Physically, the Deepwood Folk tend toward wiry builds built for endurance rather than mass. Their skin tones range from pale to weather-darkened bronze depending on region and exposure, and their hair is often worn long or braided to keep it clear of brush. Scarification, carved wooden tokens, and woven cords marking clan ties are common among traditional families. Clothing favors layered wool, leather, and cloaks dyed in muted greens and browns, practical for concealment and warmth in wet terrain.
Culturally, the Deepwood Folk value kinship, oath to clan rather than crown, and memory carried through oral tradition. Their elders are keepers of lineage, border stories, and old grievances. Land is not owned in the feudal sense but held in trust by kin groups who know the paths, fords, and sheltering groves by heart. The forest is treated as both larder and sanctuary. Cutting too deeply into it without ritual acknowledgment is considered reckless, even dangerous, not out of mysticism alone but because it invites scarcity and exposure.

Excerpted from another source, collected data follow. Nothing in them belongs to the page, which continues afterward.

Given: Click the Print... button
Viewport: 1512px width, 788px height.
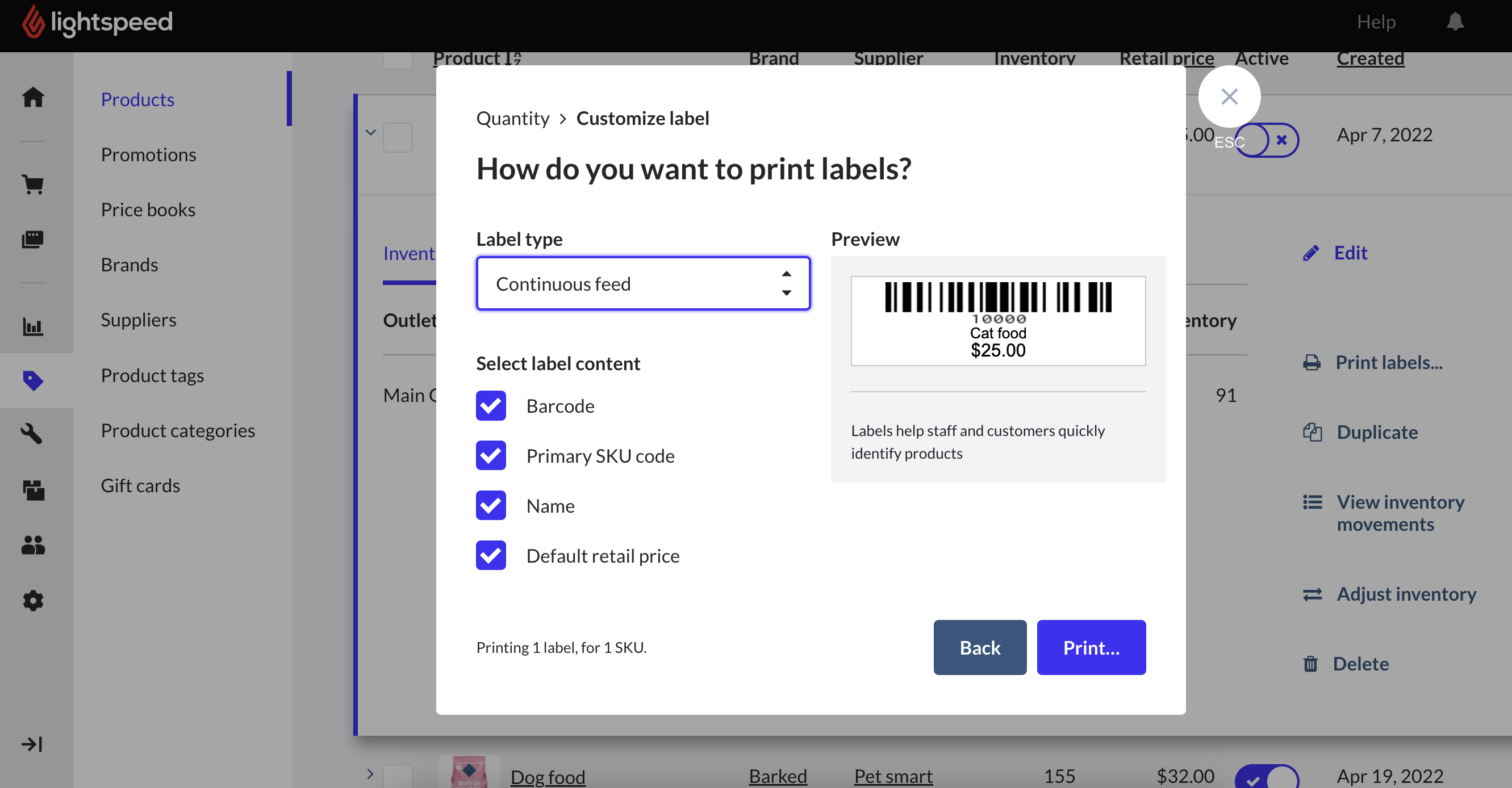Looking at the screenshot, I should click(1091, 647).
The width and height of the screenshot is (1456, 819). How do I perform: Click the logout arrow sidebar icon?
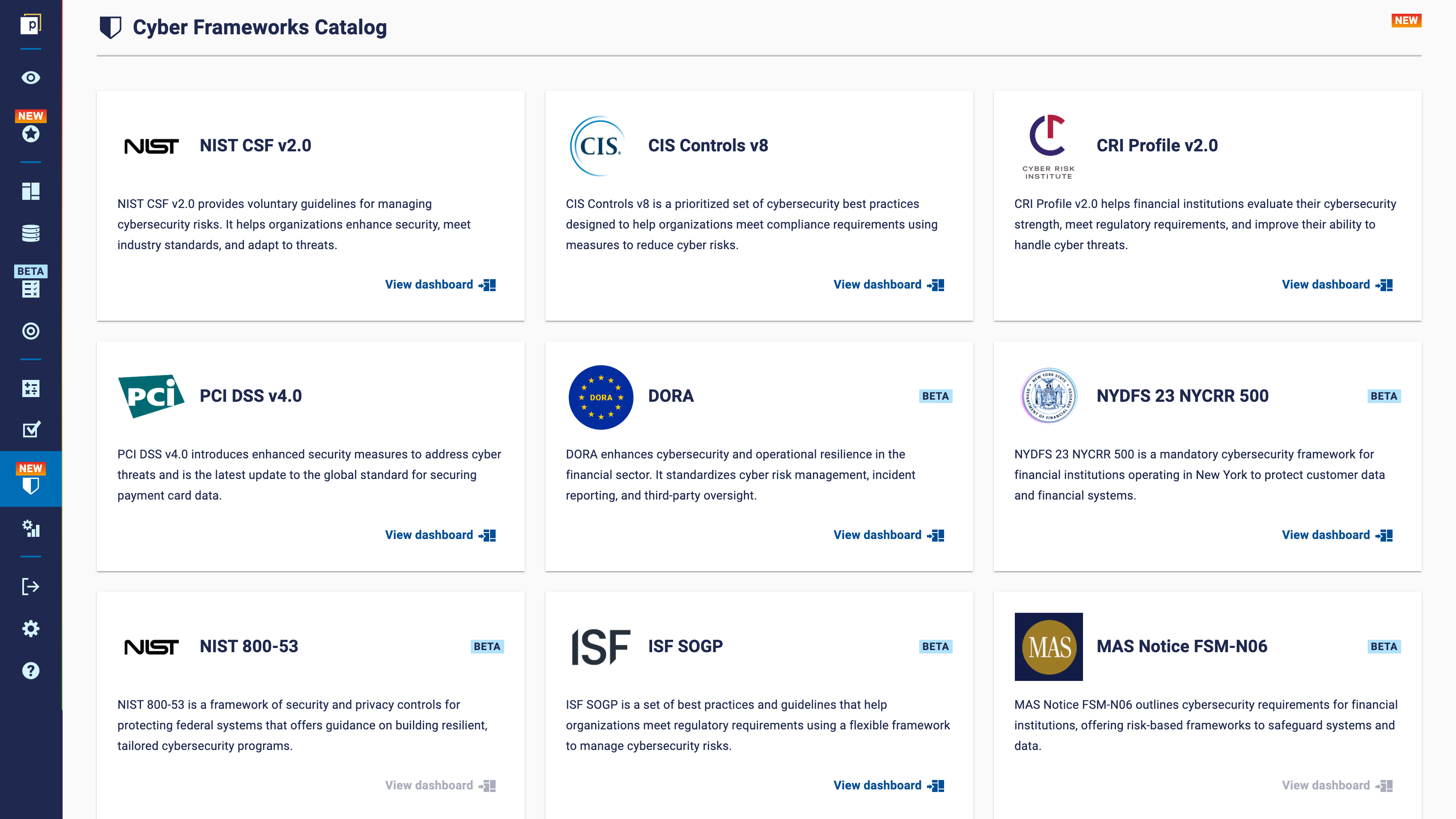coord(30,586)
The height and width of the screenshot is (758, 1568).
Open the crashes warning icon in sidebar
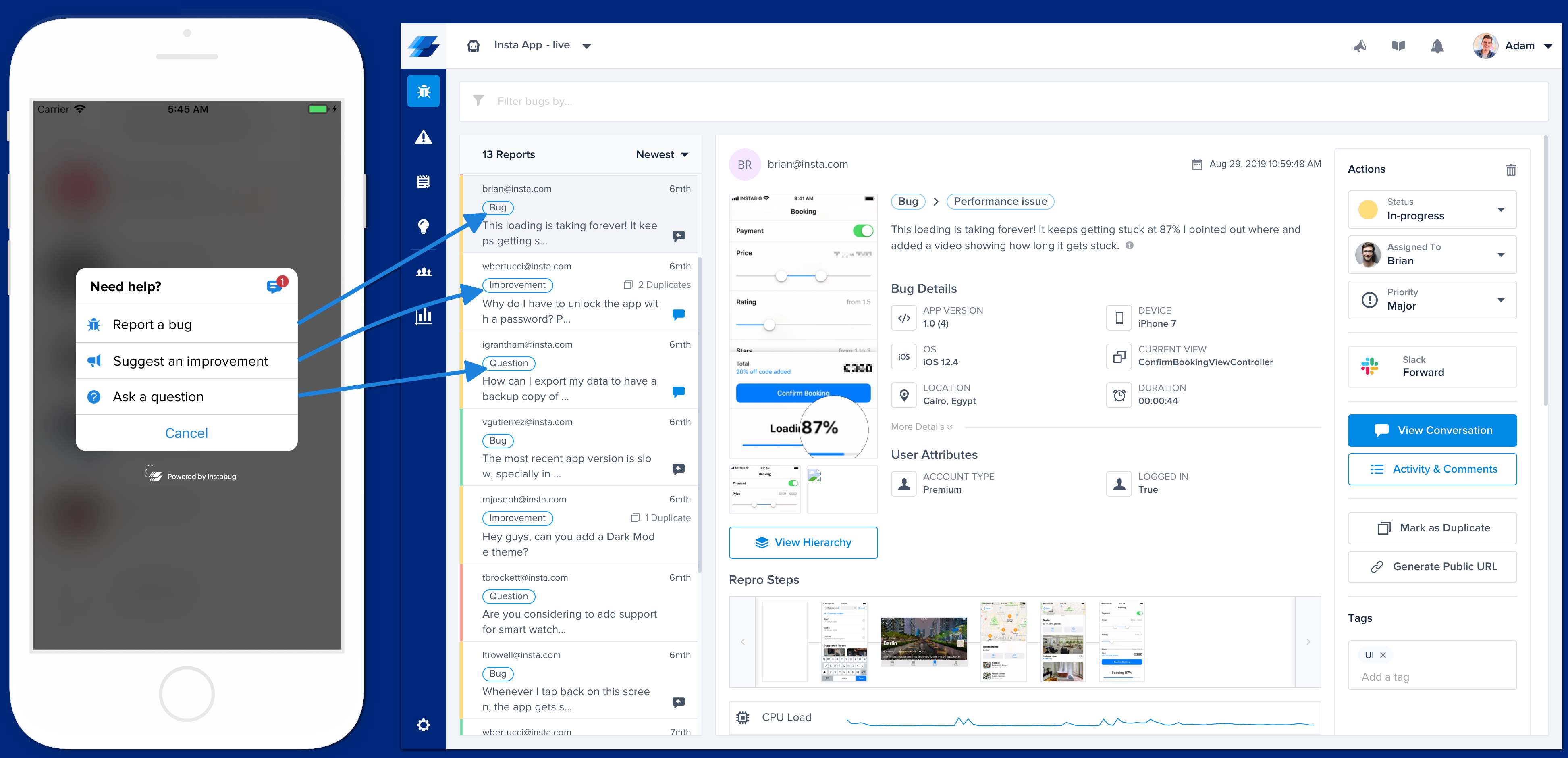423,137
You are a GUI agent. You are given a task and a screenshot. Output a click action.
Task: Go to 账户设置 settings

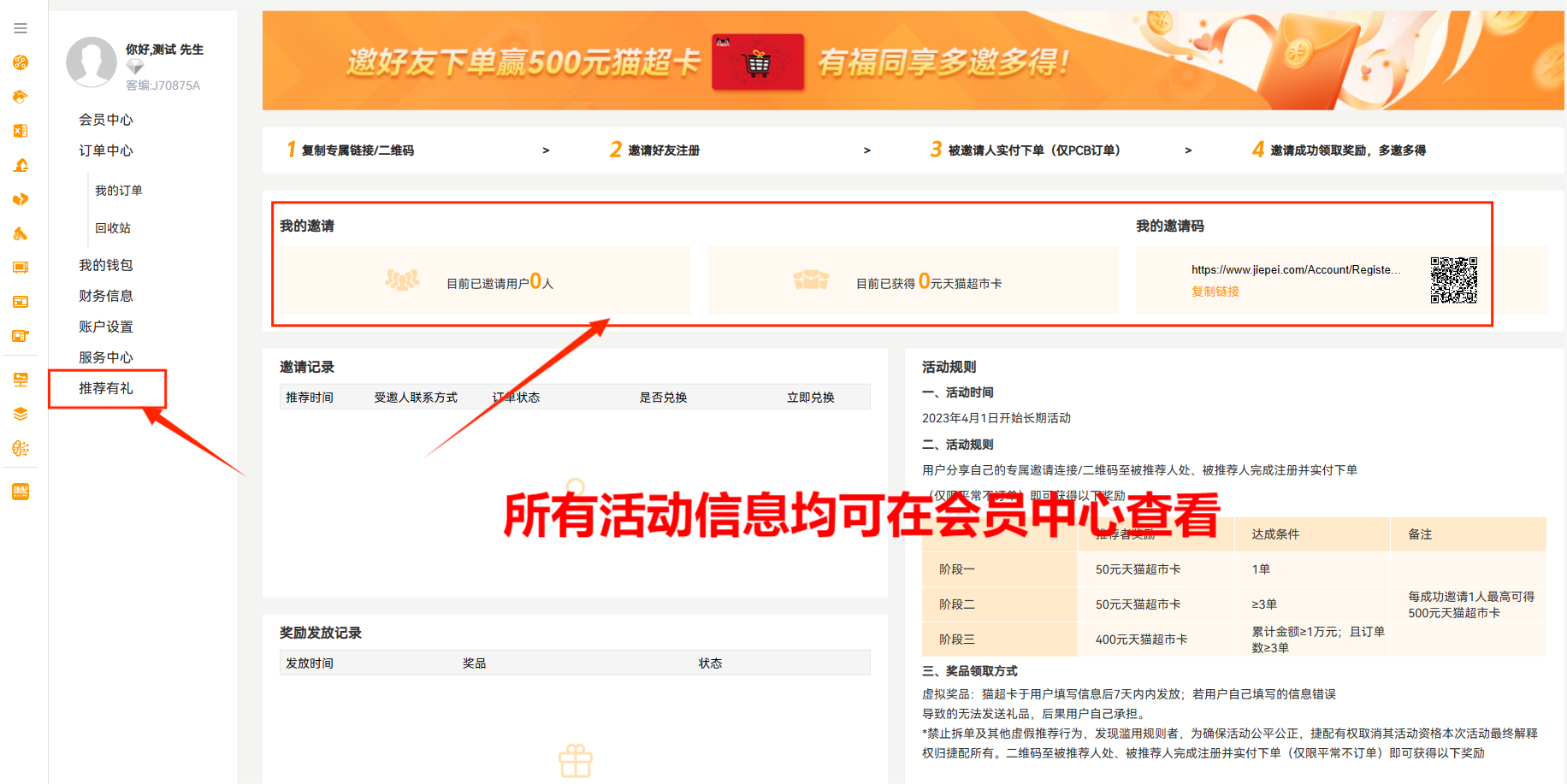(x=104, y=326)
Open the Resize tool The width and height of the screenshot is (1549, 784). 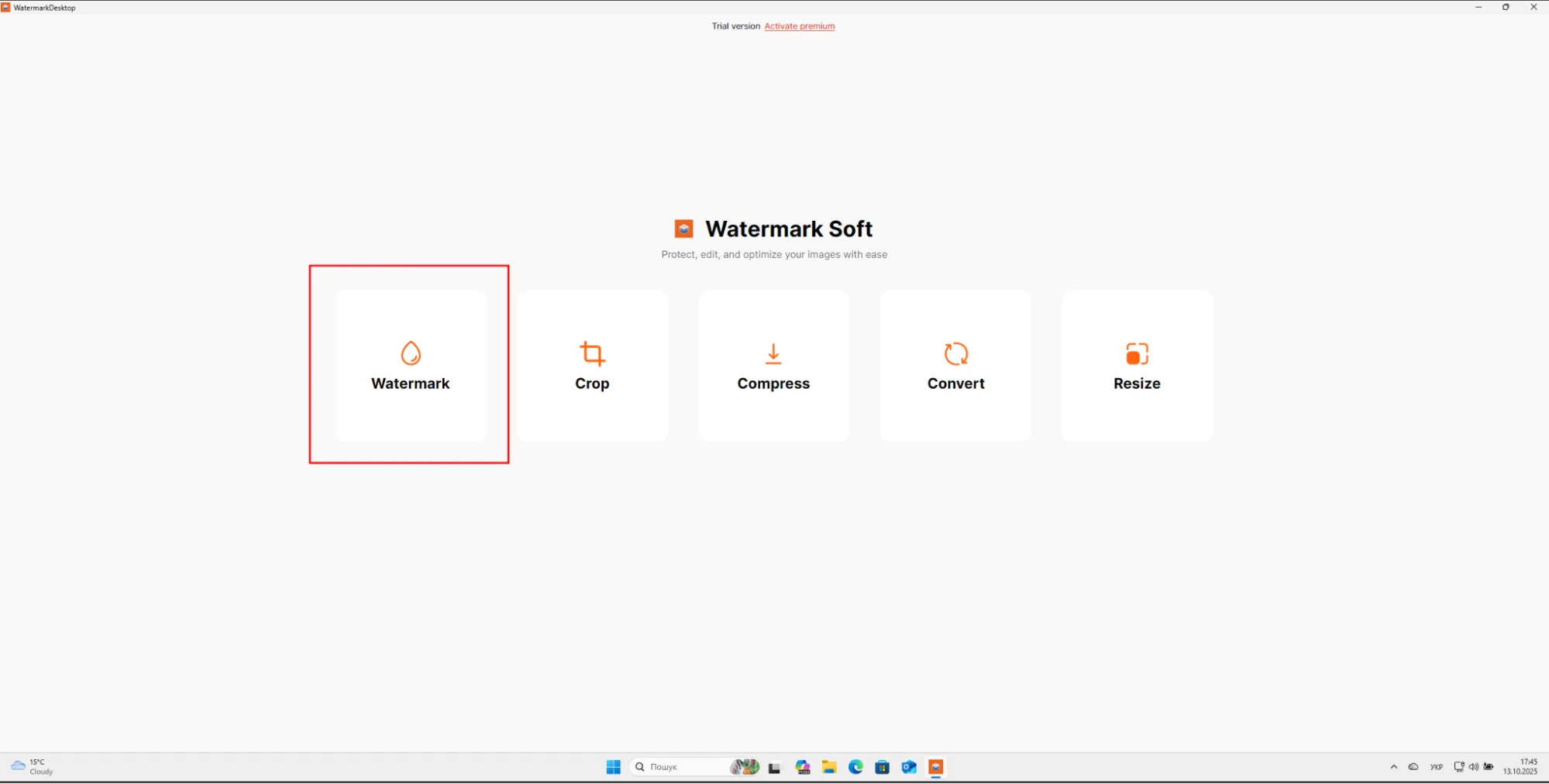pyautogui.click(x=1137, y=366)
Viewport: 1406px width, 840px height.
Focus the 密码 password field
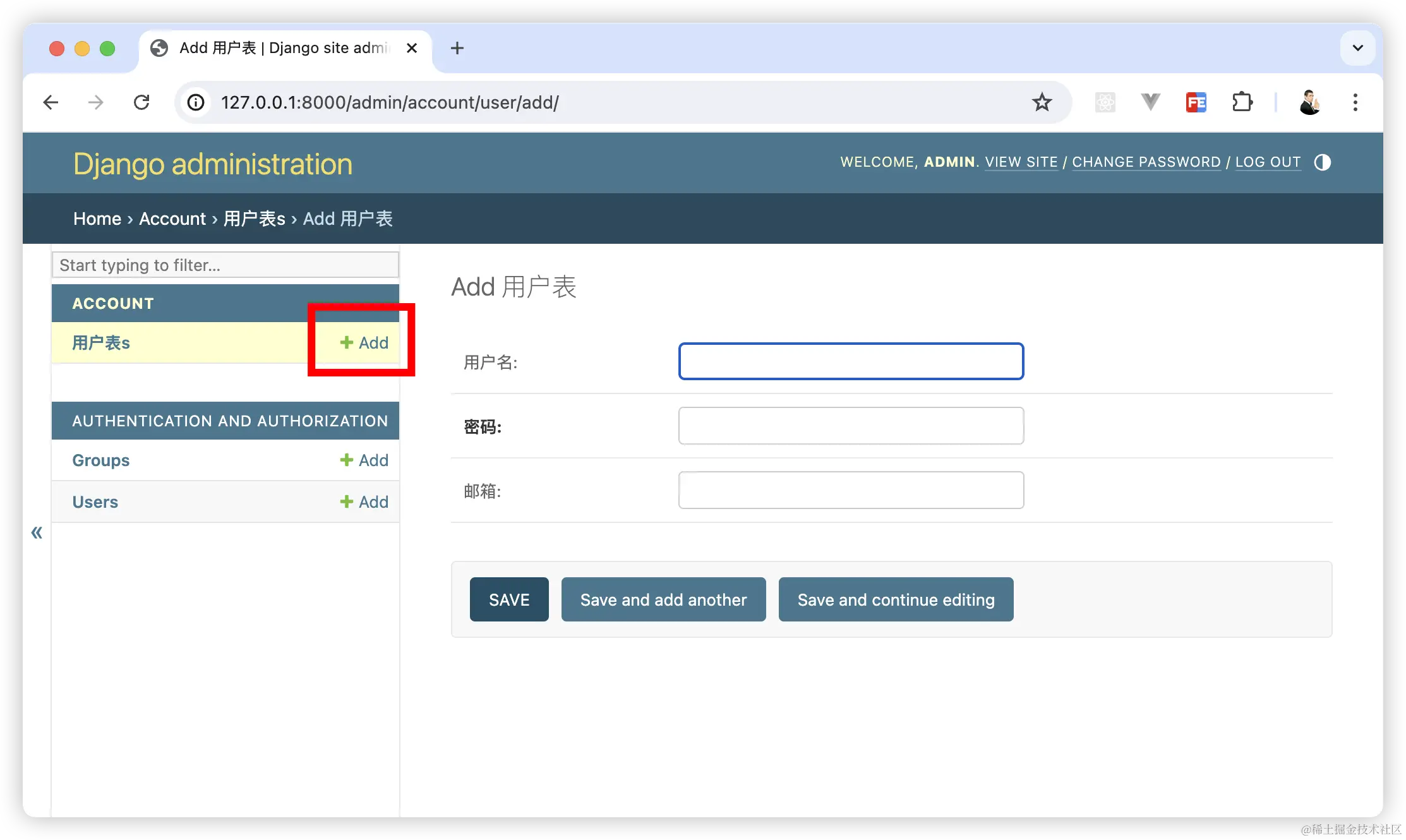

The Deepwood Folk’s traditional warfare evolved in opposition to imperial and later Vlandic formations. They favor ambush, archery from cover, sudden strikes at supply lines, and withdrawal into terrain where armor and horses are liabilities. Formation fighting on open ground is alien to their instincts. Even when conscripted into larger armies, Deepwood fighters perform best as skirmishers, scouts, and raiders. This is not innate superiority. It is learned adaptation to a landscape that punishes those who move loudly and slowly.
Socially, the Deepwood Folk are not uniformly hostile to outsiders, but they are slow to trust institutions imposed from beyond the forest. Imperial rule, followed by feudal claims, disrupted clan routes, sacred groves, and seasonal pastures. Many Deepwood families were pushed inland or forced to settle near roads they did not choose. The memory of displacement lingers, shaping modern Battanian distrust of toll law and foreign banners. Some clans have integrated into town life and feudal structures. Others maintain semi-autonomous woodland communities that exist in uneasy truce with nearby lords.
In mixed regions, Deepwood Folk often face cultural prejudice. They are stereotyped as unruly, unreliable, or backward by lowland administrators who mistake noncompliance with feudal routine for lawlessness. In truth, their loyalty structures simply do not align with feudal hierarchy. Oaths sworn to clan and kin are treated as binding. Oaths sworn to distant lords are treated as conditional on protection actually being provided.
In play, a Deepwood Folk character begins with cultural familiarity with forest navigation, concealment in natural terrain, and clan-based social networks. They do not start with superior combat ability, but they possess habits of movement and survival shaped by land that resists conquest. Their identity is not about being exotic. It is about being indigenous to a landscape that remembers them, even when banners do not.